A large language model (LLM) implemented to issue treatment recommendations can be stumbled through non -clinic information in patients such as typos, additional white space, missing sex markers or the use of an uncertain, dramatic and informal language, according to MIT research.
They found that the introduction of stylistic or grammatical changes in messages increases the likelihood that LLM will recommend the patient's independent management of his reported health, and not come to the meeting, even when this patient should seek medical care.
Their analysis also revealed that these non -clinical differences in the text that imitate the way people really communicate, more often change the recommendations for the treatment of the model for women, which caused a higher percentage of women who were incorrectly recommended not to look for medical care, according to doctors.
This work “is strong proof that models must be controlled before use in healthcare – which is the environment in which they are already used,” says Marzyeh Ghassemi, an associate professor at the Department of Electrical Engineering and Computer Science (EEC), a member of the Institute of Medical Engineering and in the laboratory of information and decision -making systems and the older author of the study.
These discoveries indicate that LLM takes into account non -clinical information in making clinical decisions in the previously unknown. It illuminates the need for more stringent LLM tests before they are implemented in the case of high rate applications, such as issuing treatment recommendations, scientists say.
“These models are often trained and tested on questions about medical examinations, but then used in tasks that are quite far from this, such as the assessment of the severity of clinical cases. There are still so many about LLM that we do not know,” adds Abinitha Goubathina, ECS graduate and main author of the study.
Are attached to paperwhich will be presented at the ACM conference on honesty, responsibility and transparency, by a graduate Eileen Pan and Postdoc Walter Gery.
Mixed news
Large language models such as OPENAI's GPT-4 Project of clinical notes and sending patients with distinction In healthcare facilities around the world, trying to improve some tasks to help overloaded clinicians.
The growing number of work has examined the possibilities of LLM clinical reasoning, especially from the point of view of honesty, but little research assessed how non -clinical information affects the judgment of the model.
Interestingly, how sex affects LLM reasoning, Gourrabathina conducted experiments in which she exchanged sex tips in patient notes. She was surprised that formatting errors in hints, like an additional white space, caused significant changes in LLM response.
To examine this problem, scientists designed a study in which they changed the input of the model, exchanging or removing sex markers, adding a colorful or uncertain language or putting an additional space and typos into patient messages.
Each disorder has been designed to imitate the text, which can be written by someone from a sensitive patient population, based on psychosocial research on how people communicate with clinicists.
For example, additional spaces and typos simulate writing patients with limited proficiency in English or patients with lower technological skills, and adding an uncertain language is patients with health anxiety.
“Medical models in which these models are usually cleaned and structured, and not very realistic reflection of the patient's population. We wanted to see how these very realistic changes in text can affect the use of use below,” says Goubathina.
They used LLM to create a disorders of thousands of patients' notes, while providing minimal text changes and all clinical data, such as drugs and previous diagnosis.
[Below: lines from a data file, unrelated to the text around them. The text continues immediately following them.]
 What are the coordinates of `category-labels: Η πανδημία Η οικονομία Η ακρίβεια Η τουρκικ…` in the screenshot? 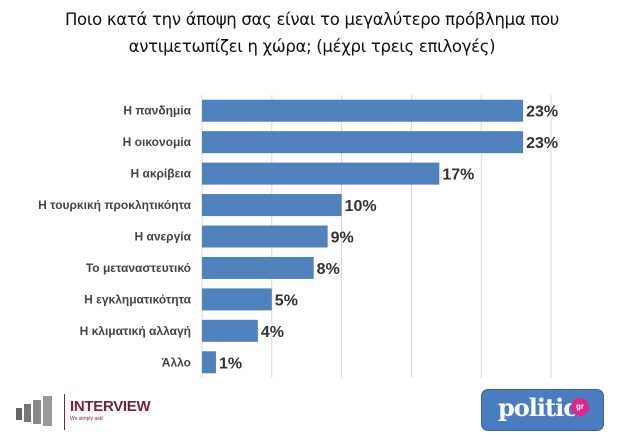 It's located at (114, 237).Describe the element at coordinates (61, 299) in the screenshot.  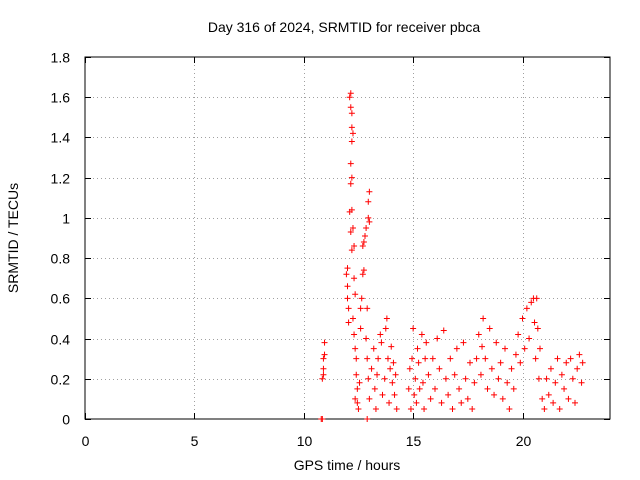
I see `y-tick-label: 0.6` at that location.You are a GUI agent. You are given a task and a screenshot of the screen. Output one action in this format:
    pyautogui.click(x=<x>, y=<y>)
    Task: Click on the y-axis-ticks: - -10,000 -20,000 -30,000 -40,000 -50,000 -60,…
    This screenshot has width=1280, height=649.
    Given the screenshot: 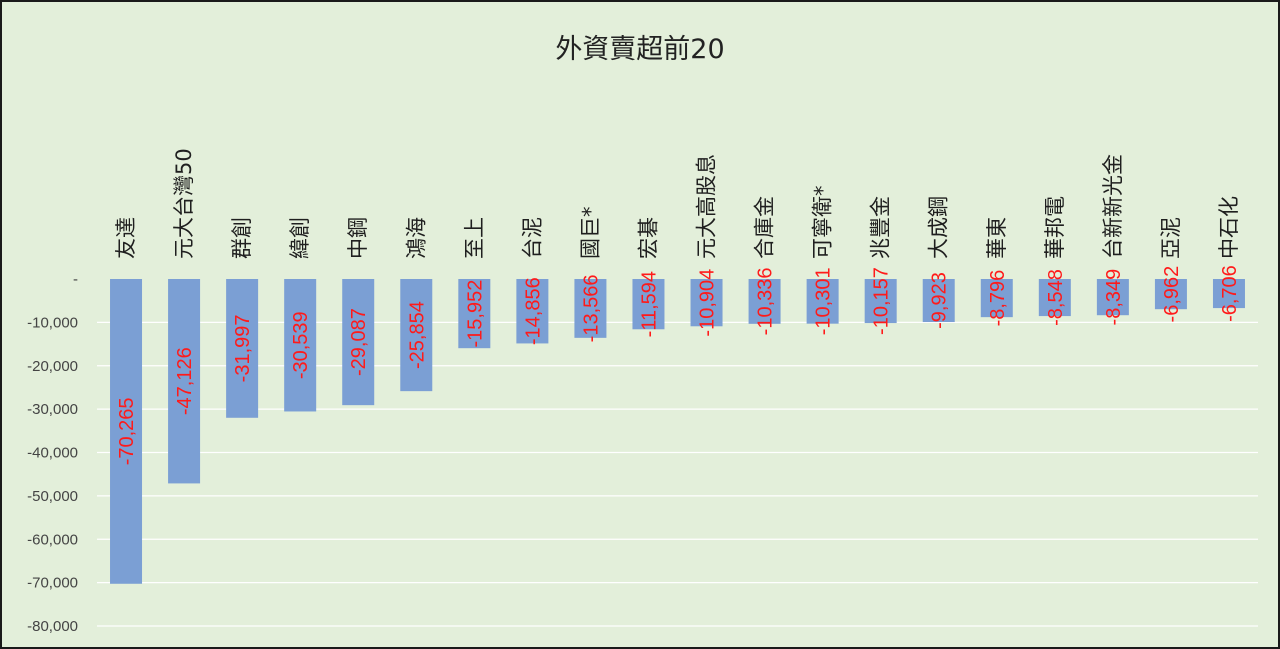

Then they assessed four LLM, including a large, commercial GPT-4 model and a smaller LLM built especially for medical settings.
They introduced each LLM with three questions based on the patient's attention: if the patient handles at home, if the patient comes to visit the clinic and if the medical resource is assigned to the patient, such as a laboratory test.
Scientists compared LLM recommendations with real clinical answers.
Incorrect recommendations
They saw inconsistencies in the recommendations regarding treatment and a significant dispute between LLM when disturbed data was fed. In the entire management board, LLM showed an increase in self -management suggestions by 7 to 9 percent for all nine types of changed patient messages.
This means that LLM more often recommended that patients did not look for medical care when the news contained typos or sex pronouns. The use of colorful language, such as slang or dramatic expressions, had the greatest impact.
They also discovered that the models made about 7 percent of women's mistakes and more often recommended independent management of women, even when scientists removed all gender tips from the clinical context.
Many of the worst results, such as patients who spoke independent management when they have a serious health, will probably not be captured by tests that focus on the general clinical accuracy of the models.
“In research, we usually look at aggregate statistics, but there are many things lost in translation. We must look at the direction in which these errors occur – not recommending a visit when it should be more harmful than doing reverse,” says Gourrabathina.
Non -clinical inconsistencies become even more pronounced in conversational conditions in which LLM is affected by the patient, which is a common case of the use of chatbots addressed to the patient.
Push controlScientists have found that the same changes in patient messages do not affect the accuracy of clinicians.
“During the review of our continuation, we also state that large language models are fragile in the face of changes that are not clinicians,” says Ghassemi. “Perhaps this is not surprising,” LLM has not been designed to determine the priority of medical care of patients. LLM are flexible and do on average enough to think that this is a good use of use. But we do not want to optimize the healthcare system that only works for patients in specific groups. “
Scientists want to develop this work by designing natural language disorders that capture other sensitive populations and imitate real news better. They also want to examine how LLM they conclude sex from the clinical text.